As of midday on Monday, 15 candidates had provided more than 500 signatures, according to the secretary of state’s website. The candidates included:
- Gabe Amo (D)
- Nick Autiello (D)
- Stephanie Beaute (D)
- Walter Berbrick (D)
- Sandra Cano (D)
- Don Carlson (D)
- Steve Casey (D)
- Spencer Dickinson (D)
- Terri Flynn (R)
- John Goncalves (D)
- Gerry Leonard (R)
- Sabina Matos (D)
- Ana Quezada (D)
- Aaron Regunberg (D)
- Allen Waters (D)
A spokesperson for Amo immediately took aim at Matos, writing in a statement, “the news that the police are investigating Lt. Governor Sabina Matos’ campaign for submitting fraudulent signatures, some of which belong to dead Rhode Islanders, is a disturbing development in her campaign.”
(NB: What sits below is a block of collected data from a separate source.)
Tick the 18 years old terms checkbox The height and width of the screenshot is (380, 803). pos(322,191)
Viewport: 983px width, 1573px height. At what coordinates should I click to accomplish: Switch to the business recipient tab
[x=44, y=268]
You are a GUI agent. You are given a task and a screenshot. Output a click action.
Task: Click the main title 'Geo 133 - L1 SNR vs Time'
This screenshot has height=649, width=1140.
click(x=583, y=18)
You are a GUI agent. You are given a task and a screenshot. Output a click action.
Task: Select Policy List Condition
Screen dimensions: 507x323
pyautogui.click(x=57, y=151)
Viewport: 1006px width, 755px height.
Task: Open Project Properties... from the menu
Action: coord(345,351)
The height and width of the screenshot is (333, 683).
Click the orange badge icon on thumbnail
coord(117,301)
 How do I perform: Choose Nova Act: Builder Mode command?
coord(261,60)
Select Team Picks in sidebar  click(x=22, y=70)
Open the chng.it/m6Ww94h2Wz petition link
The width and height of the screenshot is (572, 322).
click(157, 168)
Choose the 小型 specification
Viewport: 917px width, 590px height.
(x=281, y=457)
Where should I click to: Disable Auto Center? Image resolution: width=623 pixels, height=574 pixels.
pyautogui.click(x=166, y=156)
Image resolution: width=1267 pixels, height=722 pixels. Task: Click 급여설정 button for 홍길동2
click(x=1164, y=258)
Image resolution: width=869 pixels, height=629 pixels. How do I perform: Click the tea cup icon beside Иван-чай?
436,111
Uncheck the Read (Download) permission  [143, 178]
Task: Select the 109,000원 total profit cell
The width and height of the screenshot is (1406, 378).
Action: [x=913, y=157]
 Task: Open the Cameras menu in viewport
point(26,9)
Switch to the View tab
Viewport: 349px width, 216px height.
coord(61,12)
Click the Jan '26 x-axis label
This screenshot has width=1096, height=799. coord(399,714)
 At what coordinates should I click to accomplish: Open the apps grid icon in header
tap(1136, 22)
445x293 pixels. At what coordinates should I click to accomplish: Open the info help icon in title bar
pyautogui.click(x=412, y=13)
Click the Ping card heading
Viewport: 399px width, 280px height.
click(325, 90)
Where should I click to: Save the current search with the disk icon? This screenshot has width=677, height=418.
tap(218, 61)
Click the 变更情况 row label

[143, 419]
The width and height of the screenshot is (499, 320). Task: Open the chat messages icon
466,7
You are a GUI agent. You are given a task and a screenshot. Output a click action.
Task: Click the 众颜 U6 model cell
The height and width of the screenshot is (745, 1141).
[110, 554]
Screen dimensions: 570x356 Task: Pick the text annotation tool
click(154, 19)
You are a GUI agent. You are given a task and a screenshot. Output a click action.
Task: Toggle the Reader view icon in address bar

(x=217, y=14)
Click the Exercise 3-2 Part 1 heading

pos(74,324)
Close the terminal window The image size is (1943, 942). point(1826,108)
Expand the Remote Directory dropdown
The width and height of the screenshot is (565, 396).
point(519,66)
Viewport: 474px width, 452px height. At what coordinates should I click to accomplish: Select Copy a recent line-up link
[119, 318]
Chelsea Decesare, a spokesperson for Carlson, also issued a pointed statement writing, “we should all be deeply concerned by this betrayal of the electoral process. This calculated pattern of deception began with her false endorsements – Rhode Islanders deserve better.”
Cicilline stunned the Rhode Island politics when he announced in February that he was stepping down midterm to become president and CEO of the Rhode Island Foundation. A flurry of potential candidates then began throwing their hats into the ring.
The primary is scheduled for Sept. 5 followed by the general election on Nov. 7.
The September primary could be the more important of the two dates in the heavily Democratic 1st District, with the winner of the party’s primary strongly favored to win in November.
Filing false signatures is a felony under Rhode Island law that comes with a potential maximum penalty of 10 years behind bars and a potential fine of up to $5,000.
This isn’t the first time police in Jamestown have looked into a signature scandal.
Last year two men were charged with faking signatures on nomination papers for a teenage Rhode Island gubernatorial candidate.
They were charged with providing a false document to a public official and conspiracy.